L’alternanza e la combinazione della teoria e della pratica o, se si preferisce, della filosofia e della politica, nonché la loro fusione tendenziale nella costituzione del partito del proletariato, meta ultima a cui, in questa fase, sono rivolti gli sforzi di Labriola, scandiscono con un ritmo dialettico serrato il processo di acquisizione ed elaborazione del marxismo, di cui il professore-militante è solitario protagonista fra anni ’80 e anni ’90.
Conviene perciò ricordare, proprio per mostrare il ruolo decisivo della pratica in quanto origine, fonte e criterio della teoria, quale sia stato, in questo lasso di tempo, il punto di avvìo della militanza socialista di Labriola, e cioè l’organizzazione della manifestazione internazionale del Primo Maggio del 1891, caratterizzata dalla parola d’ordine della giornata lavorativa di otto ore.
Il Nostro, in una congiuntura che vede il movimento socialista ancora debole e poco incisivo, non solo si prodiga per attuare tale iniziativa, ma si dedica anche a chiarire il significato strategico e rivoluzionario della rivendicazione delle ‘otto ore’ in alternativa a quella precedente del ‘diritto al lavoro’, che era di origine quarantottesca e di ispirazione riformista.
La riduzione della giornata lavorativa è infatti per lui, come per Marx e per Engels, il giusto obiettivo intermedio che può alimentare e far crescere, anche in una situazione arretrata come quella italiana, «il sano germe di un partito dei lavoratori».
Benedetto Croce, che fu a lui legato da vincoli di amicizia e di stima e fu editore dei suoi “Saggi”, fissò con questa immagine, esattamente centoventi anni fa in occasione della morte, il ritratto di Antonio Labriola: un maestro che il giovane allievo stava “tutto orecchi ad ascoltare”, ammirandone la capacità di trasformare la politica in “satira amenissima” e conversare di ogni cosa “con vena abbondante” e “con spirito scintillante”, quale che fosse la scena in cui questo moderno Socrate si trovava a discutere: un salotto intellettuale o un’aula dell’università di Roma o una sezione del partito socialista o una sala del caffè “Aragno”.

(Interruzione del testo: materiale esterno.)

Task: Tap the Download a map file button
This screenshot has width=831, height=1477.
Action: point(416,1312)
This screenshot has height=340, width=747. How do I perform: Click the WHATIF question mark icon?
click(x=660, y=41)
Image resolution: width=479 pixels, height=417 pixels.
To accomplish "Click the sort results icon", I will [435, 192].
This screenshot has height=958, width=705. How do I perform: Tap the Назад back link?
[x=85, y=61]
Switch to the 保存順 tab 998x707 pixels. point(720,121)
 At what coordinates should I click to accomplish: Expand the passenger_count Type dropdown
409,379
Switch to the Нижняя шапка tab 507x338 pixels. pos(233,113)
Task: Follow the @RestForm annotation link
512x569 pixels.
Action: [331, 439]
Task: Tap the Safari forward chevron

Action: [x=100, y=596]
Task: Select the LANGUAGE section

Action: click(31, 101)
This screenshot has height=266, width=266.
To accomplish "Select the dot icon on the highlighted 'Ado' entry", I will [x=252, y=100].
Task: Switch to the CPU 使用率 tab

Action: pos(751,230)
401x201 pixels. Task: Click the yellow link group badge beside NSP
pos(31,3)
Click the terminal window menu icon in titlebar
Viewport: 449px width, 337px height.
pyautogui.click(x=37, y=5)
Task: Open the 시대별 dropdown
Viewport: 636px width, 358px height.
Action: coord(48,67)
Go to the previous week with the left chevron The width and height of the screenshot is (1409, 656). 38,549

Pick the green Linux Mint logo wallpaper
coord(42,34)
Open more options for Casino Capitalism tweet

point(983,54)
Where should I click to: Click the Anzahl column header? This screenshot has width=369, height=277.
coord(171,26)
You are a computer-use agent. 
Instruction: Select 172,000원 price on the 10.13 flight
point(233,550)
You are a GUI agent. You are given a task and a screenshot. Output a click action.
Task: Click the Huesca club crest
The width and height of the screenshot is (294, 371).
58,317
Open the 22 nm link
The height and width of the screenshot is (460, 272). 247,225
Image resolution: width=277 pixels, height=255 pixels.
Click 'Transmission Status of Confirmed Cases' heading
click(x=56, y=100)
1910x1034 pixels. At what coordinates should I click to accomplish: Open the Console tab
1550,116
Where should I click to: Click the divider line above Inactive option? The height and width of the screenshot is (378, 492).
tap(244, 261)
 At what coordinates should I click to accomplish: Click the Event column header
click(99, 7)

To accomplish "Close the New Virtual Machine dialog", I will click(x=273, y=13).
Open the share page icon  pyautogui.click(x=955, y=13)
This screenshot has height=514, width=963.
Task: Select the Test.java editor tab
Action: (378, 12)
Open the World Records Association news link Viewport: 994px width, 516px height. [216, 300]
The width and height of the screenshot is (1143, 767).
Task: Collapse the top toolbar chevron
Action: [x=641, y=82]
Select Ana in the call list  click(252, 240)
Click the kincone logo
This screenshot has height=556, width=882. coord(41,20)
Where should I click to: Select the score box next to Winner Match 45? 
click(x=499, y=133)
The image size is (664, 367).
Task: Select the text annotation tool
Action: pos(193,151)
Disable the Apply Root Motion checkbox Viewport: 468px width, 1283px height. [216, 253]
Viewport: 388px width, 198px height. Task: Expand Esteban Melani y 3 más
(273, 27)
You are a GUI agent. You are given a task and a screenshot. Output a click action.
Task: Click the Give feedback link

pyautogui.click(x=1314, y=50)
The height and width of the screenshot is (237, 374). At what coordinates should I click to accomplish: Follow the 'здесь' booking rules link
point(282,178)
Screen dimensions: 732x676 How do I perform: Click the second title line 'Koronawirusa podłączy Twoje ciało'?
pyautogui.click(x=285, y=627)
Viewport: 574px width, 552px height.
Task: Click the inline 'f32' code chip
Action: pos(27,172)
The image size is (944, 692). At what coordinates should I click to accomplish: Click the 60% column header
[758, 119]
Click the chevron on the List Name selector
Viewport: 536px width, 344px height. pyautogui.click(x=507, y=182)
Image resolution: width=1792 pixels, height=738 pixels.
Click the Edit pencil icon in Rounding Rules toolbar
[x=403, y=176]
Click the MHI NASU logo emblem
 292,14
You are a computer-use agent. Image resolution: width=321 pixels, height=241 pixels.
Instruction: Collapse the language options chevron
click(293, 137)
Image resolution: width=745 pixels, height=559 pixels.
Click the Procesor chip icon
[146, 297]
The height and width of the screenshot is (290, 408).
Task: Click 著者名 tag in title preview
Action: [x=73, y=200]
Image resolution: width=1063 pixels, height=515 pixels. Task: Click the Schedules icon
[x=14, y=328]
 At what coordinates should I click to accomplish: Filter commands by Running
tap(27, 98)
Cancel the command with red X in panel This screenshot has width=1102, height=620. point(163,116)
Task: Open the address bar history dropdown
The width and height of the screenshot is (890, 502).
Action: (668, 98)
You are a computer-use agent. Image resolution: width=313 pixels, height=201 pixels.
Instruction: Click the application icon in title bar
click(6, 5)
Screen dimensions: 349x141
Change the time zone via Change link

E rievocando la funzione svolta da Labriola sul terreno della elaborazione e della diffusione del materialismo storico, Croce la definisce nel modo seguente: «Di questa concezione [Labriola] fu il primo banditore da una cattedra universitaria, il primo che ne trattasse, non da dilettante o da giornalista, ma da scienziato, con severità d’intenti».
Nel prosieguo di tale articolo Croce ribadiva inoltre quel dissenso di fondo nei confronti della concezione del materialismo storico che avrebbe fatto di lui e di Giovanni Gentile, non senza che quella importante lezione lasciasse tuttavia nel loro pensiero filosofico tracce assai consistenti, i due principali esponenti del neo-idealismo italiano.
Del resto, scrivendo i famosi saggi sul socialismo scientifico in quella breve stagione fra il 1895 e il 1897, Labriola era mosso dal convincimento che quella fosse l’unica opera politica che gli fosse consentita nella situazione data. Sempre nello stesso senso, è da sottolineare con forza che Labriola è stato il primo intellettuale italiano che abbia caratterizzato con un costante richiamo alla priorità e alla ineliminabilità della teoria il suo rapporto con il movimento di classe.
Ciò spiega, fra l’altro, la grande stima che Lenin ebbe nei suoi confronti: quel Lenin che, per parte sua, non avrebbe mai cessato di affermare, consapevole della circolarità dialettica fra teoria e pratica, che «senza teoria rivoluzionaria non è possibile alcun movimento rivoluzionario».
1 Cfr. L. Althusser, Per Marx, Roma, 1967, p. 7.